The Maine Substance Abuse Prevention and Treatment Act makes records of treatment facilities confidential and privileged. Title 5 M.R.S.A. § 20047. State insurance law requires confidential treatment of all alcoholism and drug treatment patient records by nonprofit hospitals. Title 24 M.R.S.A. § 2329.
The state regulations for substance abuse treatment programs require that the programs comply with the federal confidentiality requirements. Me. Dept. of Health & Hum. Serv., 14-118 CMR chapter 5. (http://www.maine.gov/sos/cec/rules/14/118/118c005.doc) (requires Microsoft Word, or a Word viewer, to access)
State law on confidentiality of HIV information appears in 5 M.R.S.A. §§ 19201-19208. The general rule is that testing for HIV requires informed consent, and no information about HIV test results may be disclosed without authorization of the individual who is subject to the test. Insurance coverage and, in most cases, employment cannot be conditioned on information about HIV.

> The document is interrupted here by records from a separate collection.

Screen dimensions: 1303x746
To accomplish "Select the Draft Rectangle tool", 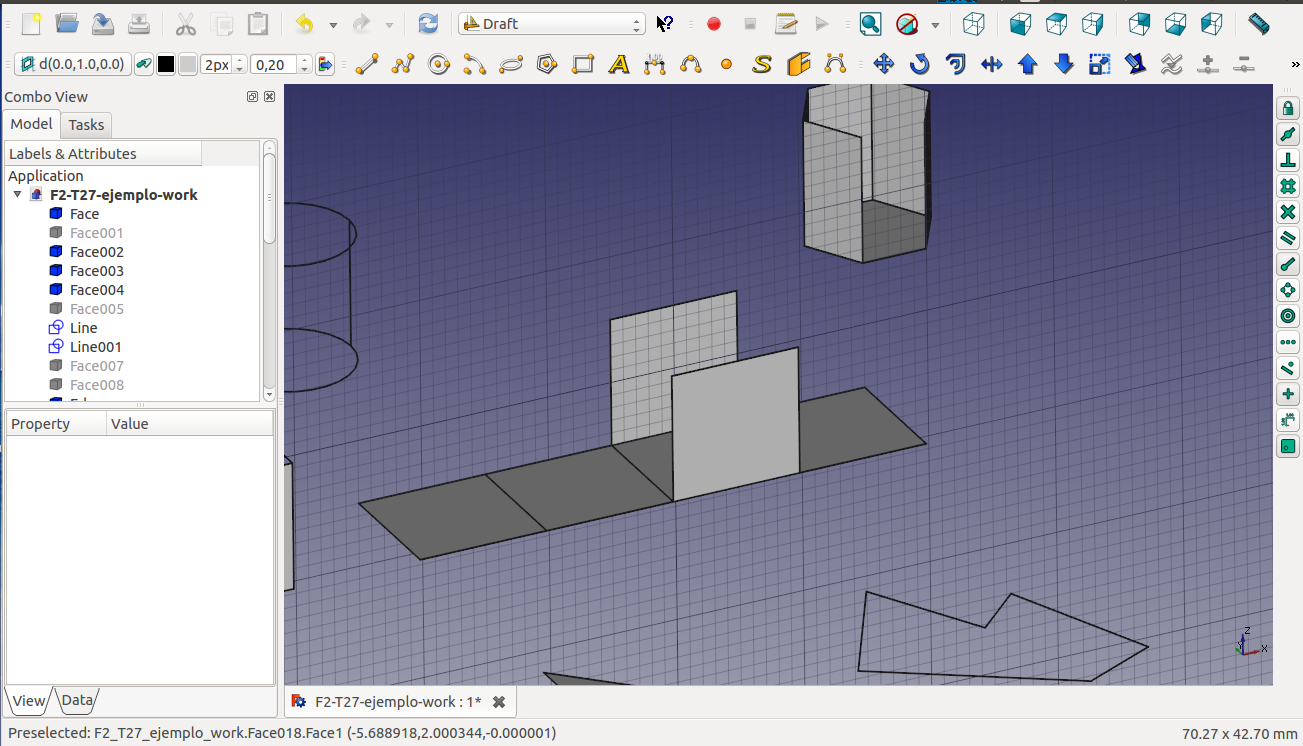I will click(583, 65).
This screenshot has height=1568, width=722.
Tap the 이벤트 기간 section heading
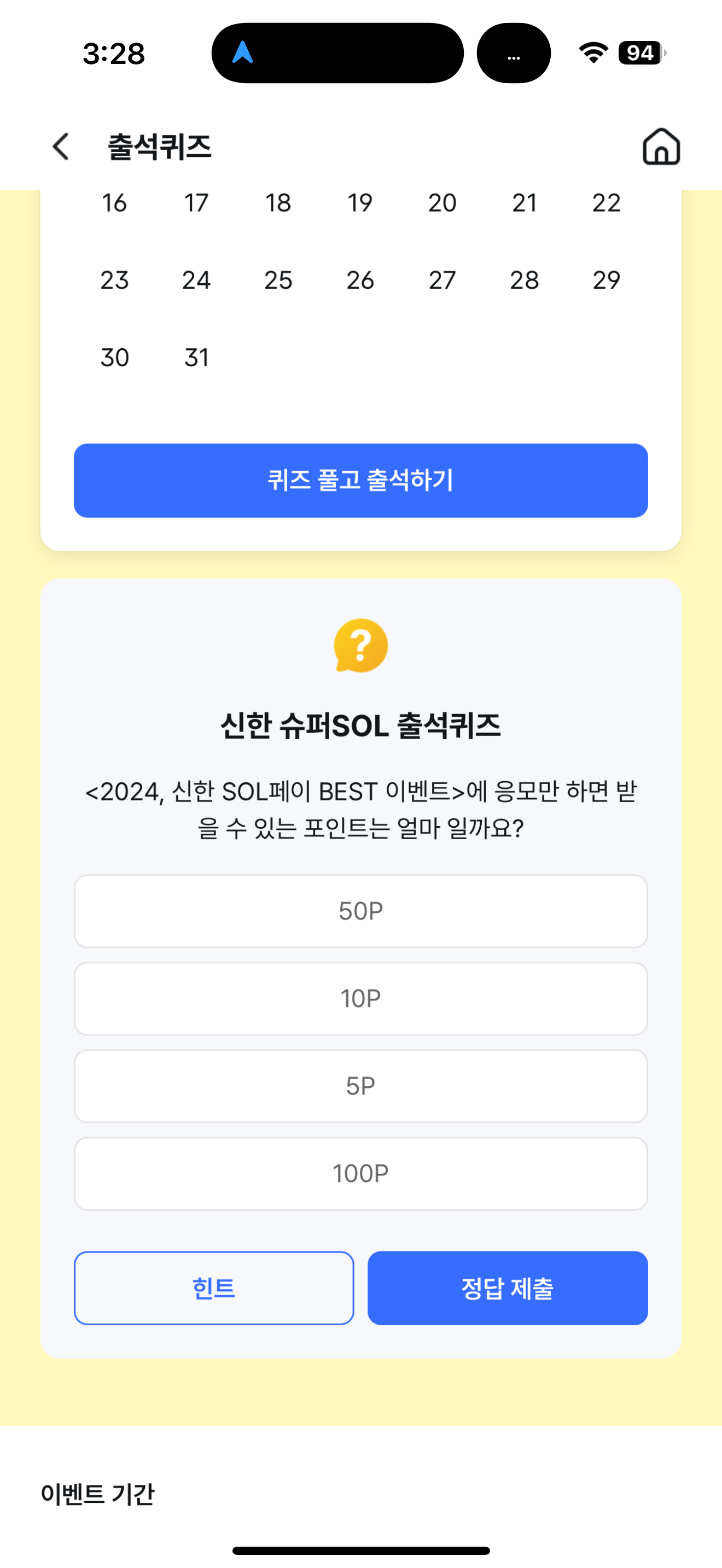coord(97,1494)
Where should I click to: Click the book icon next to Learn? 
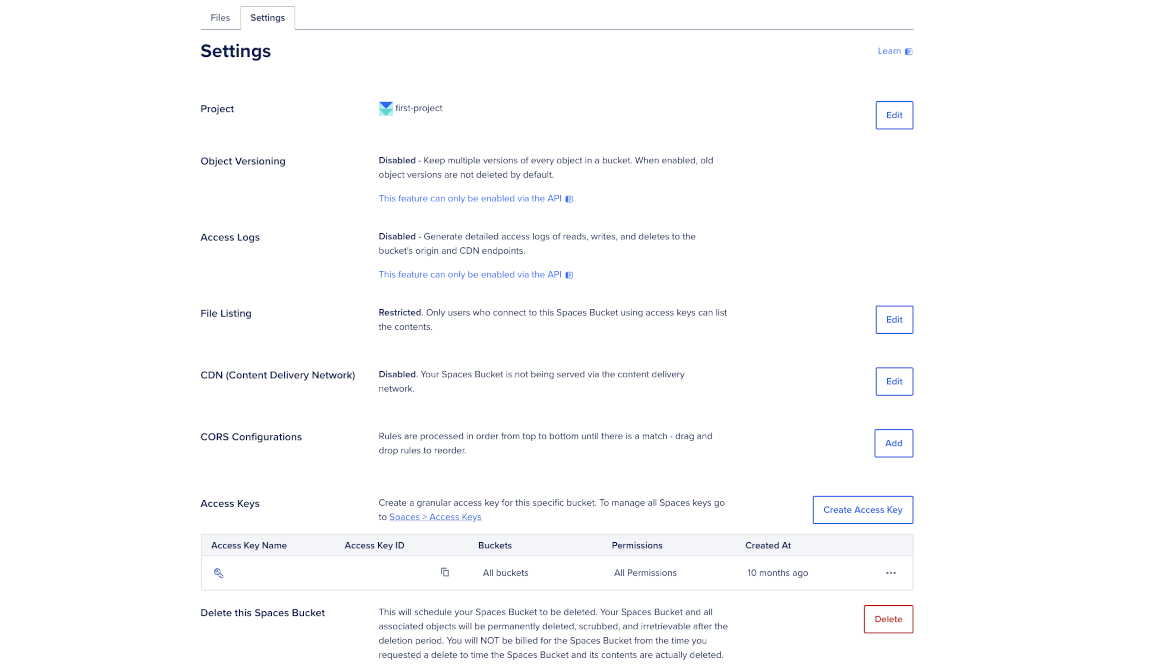908,50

The statute allows disclosure without consent in some circumstances, including in communicable disease proceedings, adult or child protection proceedings, involuntary commitment proceedings, and by court order for good cause.

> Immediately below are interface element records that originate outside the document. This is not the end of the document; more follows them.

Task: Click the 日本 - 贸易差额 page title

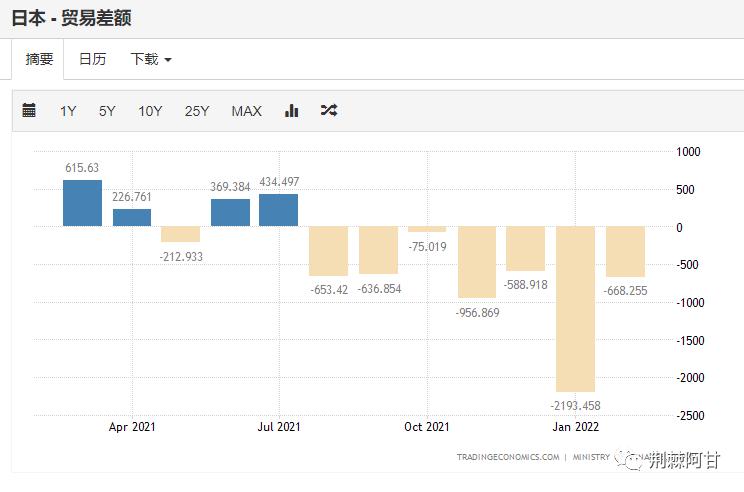Action: [71, 18]
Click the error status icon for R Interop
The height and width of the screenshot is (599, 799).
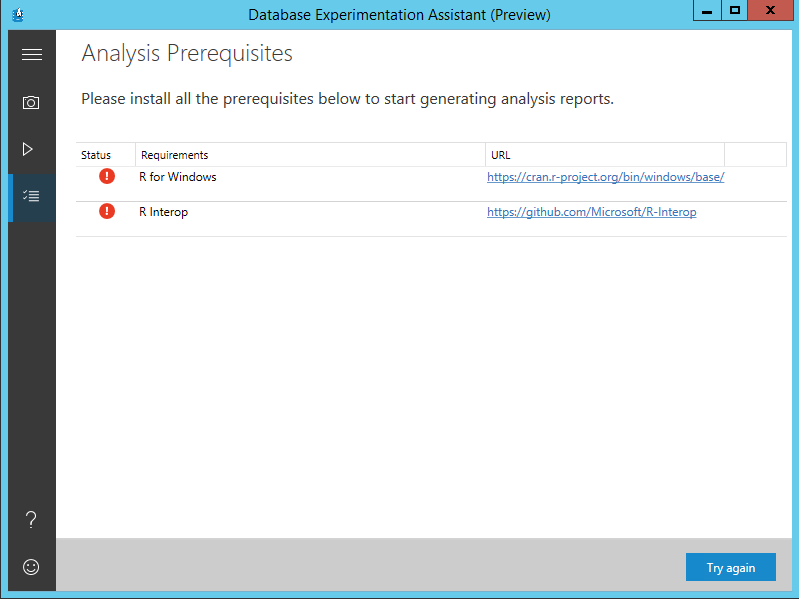[107, 212]
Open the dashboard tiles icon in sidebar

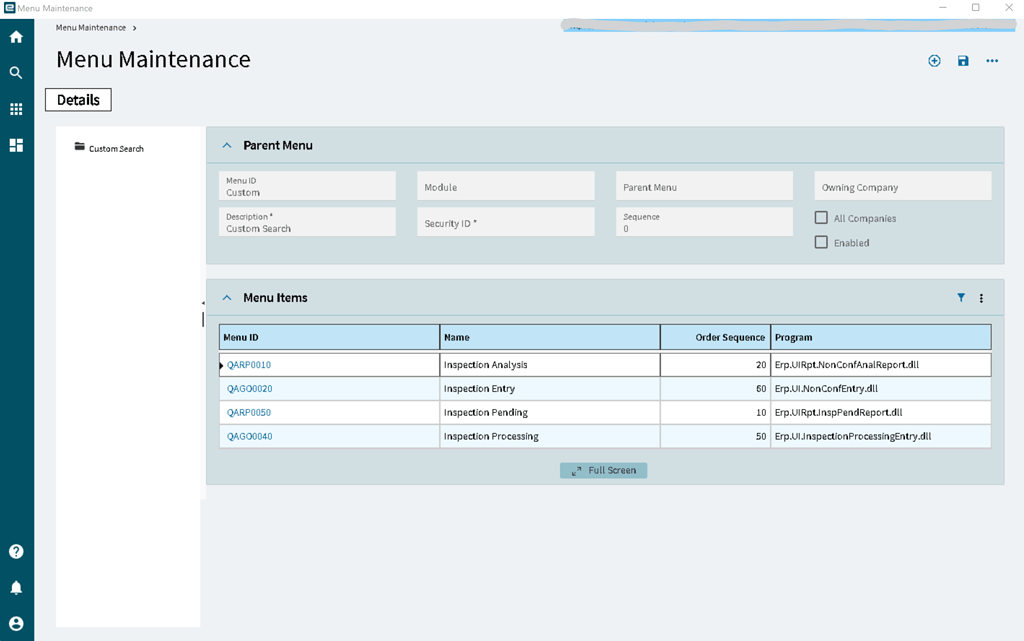(15, 144)
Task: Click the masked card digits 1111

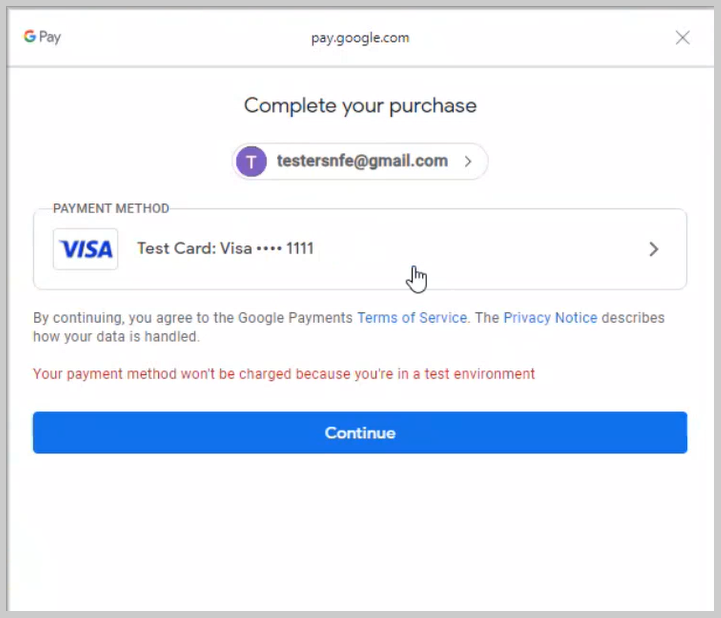Action: [300, 249]
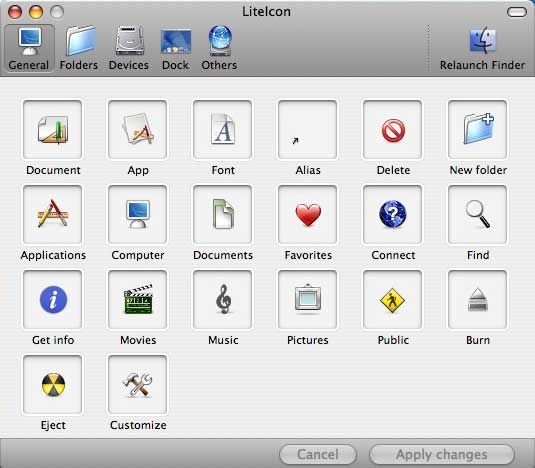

Confidentiality of Health Care Information - Federal Law
Health Insurance Portability and Accountability Act (HIPAA)
The principle federal law related to privacy of medical records appears in 45 CFR Parts 160, 162 and 164, which are the regulations implementing the privacy portion of HIPAA, P.L. 104-191, 110 Stat. 1936, (42 U.S.C. 1320d - 1320d-8). The regulations provide standards for the protection and disclosure of health information in health care contexts. The general rule for disclosures is that a covered entity may not disclose protected health care information except (i) to the individual, (ii) for treatment, payment or health care operations, (iii) incident to permitted uses, (iv) under an authorization from the individual, (v) in some instances after giving the individual an opportunity to object, and (vi) in accordance with exceptions set out in the regulation. Those exceptions include disclosures necessary to carry out various public purposes described in the regulation, such as public health activities, law enforcement activities, judicial and administrative proceedings, or satisfaction of state abuse and neglect laws. Disclosures that are protected by HIPAA and that have not been authorized by the individual must be the minimum disclosure necessary to address the disclosure standard under which the disclosure is authorized.
If another applicable law protecting medical records provides more protection than HIPAA does, then the other law controls.

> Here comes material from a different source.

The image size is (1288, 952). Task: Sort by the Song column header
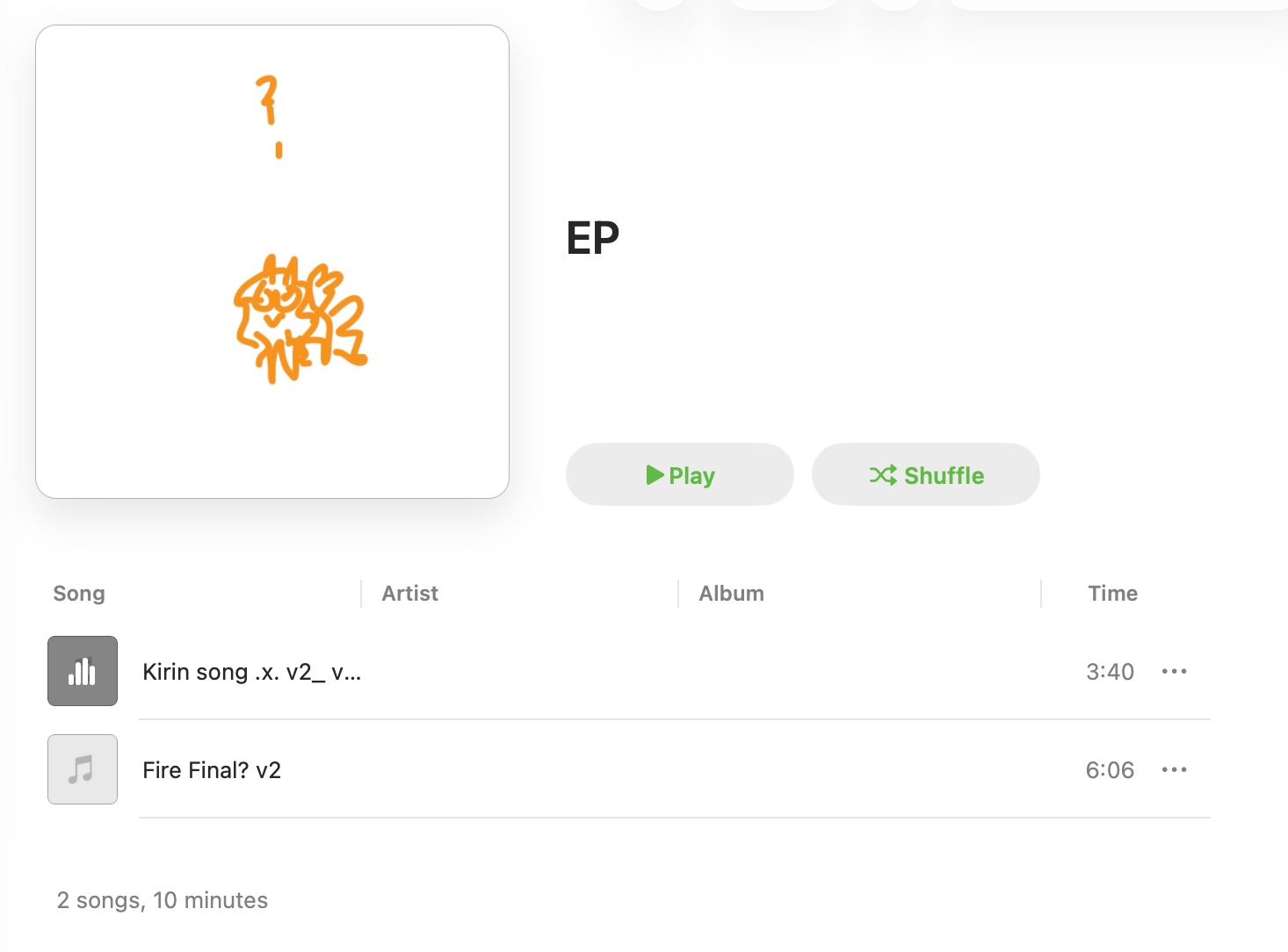[x=79, y=594]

Federal substance abuse law appears in 42 USC § 290dd-2 and implementing regulations at 42 CFR, Part 2. The law applies broadly to patient records maintained in connection with the performance of any program or activity relating to substance abuse education, prevention, training, treatment, rehabilitation or research that is regulated or directly or indirectly assisted by the United States government. The statute allows the content of confidential records to be disclosed by prior written consent that complies with regulations or if disclosure is authorized by an appropriate court order based on good cause.
The federal substance abuse regulations that implement the statutes are extremely restrictive. Unlike other confidentiality statutes that may have a broad range of exceptions, these regulations provide that disclosures without patient consent may occur only for medical emergencies, certain research activities, certain audit and evaluation activities, and, in limited circumstances, by court order.